Difference between supervised and unsupervised learning:
The basic difference between supervised learning and unsupervised learning is;
- Learning Process: In supervised learning, we are supervising the model while it is getting trained. On the other hand in Unsupervised learning, we do not need to supervise the model. Instead, We allow the model to work on its own to discover patterns, categories within the input data and label it.
- Training Data: Supervised learning uses labeled data that contains both input and output variables. Whereas for unsupervised learning unlabeled data is used. i.e only input data is given and the algorithm has to discover categories in data and label it.
How Supervised Machine Learning Works
To understand how it works, let’s consider an example of how a small baby learns to identify different fruits. While learning the baby captures all the information of fruit like shape, color, size, texture, and then stores all of this information under the name of the fruit. So in the future, whenever the baby is shown with the picture of fruit he immediately identifies it. Since he has all the information (Data) of fruit along with its name (Label).
Step by step process:
So we know how human being learns to identify the fruits. However for a machine to learn the same thing it needs data and statistics. So let’s try to develop a supervised learning model for the fruit identification problem. Below are the steps for it;
- Data Collection and labeling: Solving any machine learning problem starts with data collection. So in our case during the data collection stage, we are going to collect all the feature information of fruits like skin color, Shape, Size, patterns or textures and its corresponding name (Label).
- Splitting dataset: Now after the data collection, we are going to split the dataset into two parts (80 and 20%). The first 80% part of the dataset will be used for algorithm training purposes. Hence this portion will be called the training dataset. Remaining 20% dataset we will keep it unlabeled and use it for evaluation purposes. The test dataset will be used after the training of the model for evaluating the model’s performance and accuracy.
- Model selection and Training: Here based on the problem we’ll select a suitable algorithm. In our case problem is to identify the fruit so we’ll most likely select a classification algorithm. So during the training phase machine starts to find the relations in the training dataset. For example, like the color of an apple may vary from green to red, Different patterns present on watermelon, Grapes can have different sizes and colors depending on
its variety, etc.
- Evaluation: Now its time to check our model. After complete training, We get the output model which is ready to identify the name of the fruit from its picture. Now the model will take in the test dataset inputs and will try to predict the answers for these inputs. It will be purely based on prior training data. In our case, we will provide new photos of fruits and will see whether it is able to name it.
Now as we know how supervised learning works. The next thing we should know is the different types of supervised learning algorithms.
Types of supervised machine learning algorithms:
Supervised learning algorithm are broadly classified into two main categories:
- Classification (Group the items)
- Regression (Predict a value)
As the name suggests Classification algorithms classify/group the output items into specific classes or categories.

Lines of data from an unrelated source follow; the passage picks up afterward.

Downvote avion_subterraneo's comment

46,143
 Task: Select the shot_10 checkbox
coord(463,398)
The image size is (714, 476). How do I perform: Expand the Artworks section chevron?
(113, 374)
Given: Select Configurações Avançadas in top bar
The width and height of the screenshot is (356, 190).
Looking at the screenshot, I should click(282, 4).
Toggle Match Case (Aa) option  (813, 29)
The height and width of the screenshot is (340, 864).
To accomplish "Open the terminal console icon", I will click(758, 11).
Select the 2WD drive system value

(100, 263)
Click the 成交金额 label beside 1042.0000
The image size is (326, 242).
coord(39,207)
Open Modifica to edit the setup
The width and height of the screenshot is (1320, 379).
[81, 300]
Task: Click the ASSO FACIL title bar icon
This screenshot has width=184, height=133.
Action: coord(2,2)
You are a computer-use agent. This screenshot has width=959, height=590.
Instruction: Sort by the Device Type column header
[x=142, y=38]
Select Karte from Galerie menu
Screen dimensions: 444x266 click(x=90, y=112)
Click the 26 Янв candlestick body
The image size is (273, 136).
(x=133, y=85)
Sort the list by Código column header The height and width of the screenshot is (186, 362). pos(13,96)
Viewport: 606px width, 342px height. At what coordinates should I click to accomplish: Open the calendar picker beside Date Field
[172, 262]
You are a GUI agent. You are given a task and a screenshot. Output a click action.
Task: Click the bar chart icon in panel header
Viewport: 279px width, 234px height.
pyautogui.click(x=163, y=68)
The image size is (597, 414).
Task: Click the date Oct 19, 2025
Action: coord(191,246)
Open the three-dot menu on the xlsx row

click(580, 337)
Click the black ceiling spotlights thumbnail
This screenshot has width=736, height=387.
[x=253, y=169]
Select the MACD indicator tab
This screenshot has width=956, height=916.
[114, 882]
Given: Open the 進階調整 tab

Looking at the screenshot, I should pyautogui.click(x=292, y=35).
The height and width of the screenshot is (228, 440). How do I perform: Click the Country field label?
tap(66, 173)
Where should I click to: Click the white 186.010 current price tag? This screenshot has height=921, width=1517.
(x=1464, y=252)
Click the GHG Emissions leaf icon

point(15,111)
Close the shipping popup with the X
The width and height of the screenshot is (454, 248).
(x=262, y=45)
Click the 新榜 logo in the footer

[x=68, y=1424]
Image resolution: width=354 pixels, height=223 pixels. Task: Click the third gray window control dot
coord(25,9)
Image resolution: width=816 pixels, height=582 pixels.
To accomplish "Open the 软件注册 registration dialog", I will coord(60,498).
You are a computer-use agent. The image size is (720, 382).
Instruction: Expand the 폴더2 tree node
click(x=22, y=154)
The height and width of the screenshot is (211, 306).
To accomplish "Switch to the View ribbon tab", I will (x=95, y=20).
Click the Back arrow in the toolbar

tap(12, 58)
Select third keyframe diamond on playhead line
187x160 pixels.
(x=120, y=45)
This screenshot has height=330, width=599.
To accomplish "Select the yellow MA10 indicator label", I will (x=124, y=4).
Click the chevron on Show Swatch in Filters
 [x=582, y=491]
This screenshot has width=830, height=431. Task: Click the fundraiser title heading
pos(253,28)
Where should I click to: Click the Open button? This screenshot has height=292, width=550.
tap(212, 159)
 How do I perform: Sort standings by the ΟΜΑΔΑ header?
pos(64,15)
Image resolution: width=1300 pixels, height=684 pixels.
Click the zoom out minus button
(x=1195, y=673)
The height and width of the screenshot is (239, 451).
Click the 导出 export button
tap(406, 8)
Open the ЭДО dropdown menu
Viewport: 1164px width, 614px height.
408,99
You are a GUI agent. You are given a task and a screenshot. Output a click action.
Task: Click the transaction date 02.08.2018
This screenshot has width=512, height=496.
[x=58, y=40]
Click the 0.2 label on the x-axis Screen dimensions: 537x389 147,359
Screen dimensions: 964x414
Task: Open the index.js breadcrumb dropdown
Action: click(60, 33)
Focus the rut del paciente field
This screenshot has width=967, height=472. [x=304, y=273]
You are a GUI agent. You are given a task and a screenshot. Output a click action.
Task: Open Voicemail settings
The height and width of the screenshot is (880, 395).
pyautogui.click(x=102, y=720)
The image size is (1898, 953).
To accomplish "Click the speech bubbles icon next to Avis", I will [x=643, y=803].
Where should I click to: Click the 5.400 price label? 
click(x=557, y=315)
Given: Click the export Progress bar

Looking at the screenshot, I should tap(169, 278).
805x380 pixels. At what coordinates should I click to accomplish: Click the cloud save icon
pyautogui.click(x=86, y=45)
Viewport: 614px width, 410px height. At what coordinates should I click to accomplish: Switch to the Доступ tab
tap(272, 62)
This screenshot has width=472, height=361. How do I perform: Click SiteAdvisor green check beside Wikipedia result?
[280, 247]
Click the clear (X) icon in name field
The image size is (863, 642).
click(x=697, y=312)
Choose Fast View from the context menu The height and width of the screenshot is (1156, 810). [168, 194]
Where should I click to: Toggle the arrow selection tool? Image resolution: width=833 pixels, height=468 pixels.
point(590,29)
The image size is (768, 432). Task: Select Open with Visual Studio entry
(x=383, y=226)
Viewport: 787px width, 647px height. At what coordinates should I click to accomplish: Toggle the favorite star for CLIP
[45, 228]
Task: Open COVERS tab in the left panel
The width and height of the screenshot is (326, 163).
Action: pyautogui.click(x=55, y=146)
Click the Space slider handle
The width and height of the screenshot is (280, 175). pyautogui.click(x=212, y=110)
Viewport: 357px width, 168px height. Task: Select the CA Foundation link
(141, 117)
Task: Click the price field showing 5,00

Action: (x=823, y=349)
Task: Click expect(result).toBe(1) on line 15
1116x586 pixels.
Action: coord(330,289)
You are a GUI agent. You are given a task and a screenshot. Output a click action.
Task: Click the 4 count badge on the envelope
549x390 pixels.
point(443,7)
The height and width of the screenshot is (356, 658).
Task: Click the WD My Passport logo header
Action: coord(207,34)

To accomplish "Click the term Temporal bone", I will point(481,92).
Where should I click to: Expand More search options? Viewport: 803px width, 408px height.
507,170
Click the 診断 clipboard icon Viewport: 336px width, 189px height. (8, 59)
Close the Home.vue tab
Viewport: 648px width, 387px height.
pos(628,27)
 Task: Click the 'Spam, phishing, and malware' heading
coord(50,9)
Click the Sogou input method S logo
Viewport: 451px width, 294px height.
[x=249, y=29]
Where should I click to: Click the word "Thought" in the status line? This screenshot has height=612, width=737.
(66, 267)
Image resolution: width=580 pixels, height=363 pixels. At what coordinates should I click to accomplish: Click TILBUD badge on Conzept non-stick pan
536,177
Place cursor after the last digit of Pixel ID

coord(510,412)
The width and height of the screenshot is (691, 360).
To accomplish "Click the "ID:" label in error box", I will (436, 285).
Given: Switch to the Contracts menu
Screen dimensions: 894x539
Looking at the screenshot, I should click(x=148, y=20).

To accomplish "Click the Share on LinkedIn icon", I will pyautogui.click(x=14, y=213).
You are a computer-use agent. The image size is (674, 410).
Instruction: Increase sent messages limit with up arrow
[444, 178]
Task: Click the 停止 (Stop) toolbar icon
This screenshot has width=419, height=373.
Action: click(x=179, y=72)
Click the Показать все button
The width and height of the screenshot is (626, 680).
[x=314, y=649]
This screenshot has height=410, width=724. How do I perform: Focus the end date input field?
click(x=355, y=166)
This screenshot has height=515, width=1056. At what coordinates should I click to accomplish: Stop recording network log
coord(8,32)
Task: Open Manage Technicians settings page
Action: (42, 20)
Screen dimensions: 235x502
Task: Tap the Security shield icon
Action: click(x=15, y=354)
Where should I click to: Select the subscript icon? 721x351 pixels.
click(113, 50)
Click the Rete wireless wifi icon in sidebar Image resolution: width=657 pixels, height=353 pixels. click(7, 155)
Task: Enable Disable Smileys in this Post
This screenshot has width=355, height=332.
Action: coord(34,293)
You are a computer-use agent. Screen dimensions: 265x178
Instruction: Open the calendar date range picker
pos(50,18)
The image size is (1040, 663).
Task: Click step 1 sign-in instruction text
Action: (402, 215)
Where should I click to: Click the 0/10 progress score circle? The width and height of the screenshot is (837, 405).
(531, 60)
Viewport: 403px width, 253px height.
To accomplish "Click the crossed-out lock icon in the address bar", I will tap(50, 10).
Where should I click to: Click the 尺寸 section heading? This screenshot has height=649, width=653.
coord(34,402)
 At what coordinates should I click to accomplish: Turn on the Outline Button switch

For example, In color identification problem whether the shown color is “Red”, “Blue” or “Yellow”, etc. OR In the case of an online shopping portal from the browsing pattern and history of a customer determining whether he will purchase the product or not. In the case of weather forecasting, it would be like will it rain today or not. The answer will be in binary format like Yes or No.
The basic aim of the classification algorithm is to label the input into specific classes. So if the algorithm tries to label the input into two distinct classes, it is called binary classification. Otherwise, if the classification is trying to classify the items into more than two classes then, it is referred to as multiclass classification. Few examples of multiclass classification are; Gmail classifies the incoming emails into spam, promotions, updates, etc. Or color identification model.
The regression technique predicts the continuous-valued output. It is used to predict a number. We can use this technique for predicting the value of a house on inputs like locality and its size. Or we can predict the price of a stock. Or the time it will take me to reach home based on the traffic and weather conditions.
The basic aim here is to predict a value as much closer to actual output. The difference between predicted and the actual value should be very small that simply means our regression model is highly accurate.
Common supervised learning algorithms:
Linear Regression algorithm:
It is a mostly used supervised learning algorithm. As the name suggests it is a “Regression” algorithm. It is used for finding the linear relationship between the target and one or more dependent variables. For example, finding the relationship between height and weight of an individual.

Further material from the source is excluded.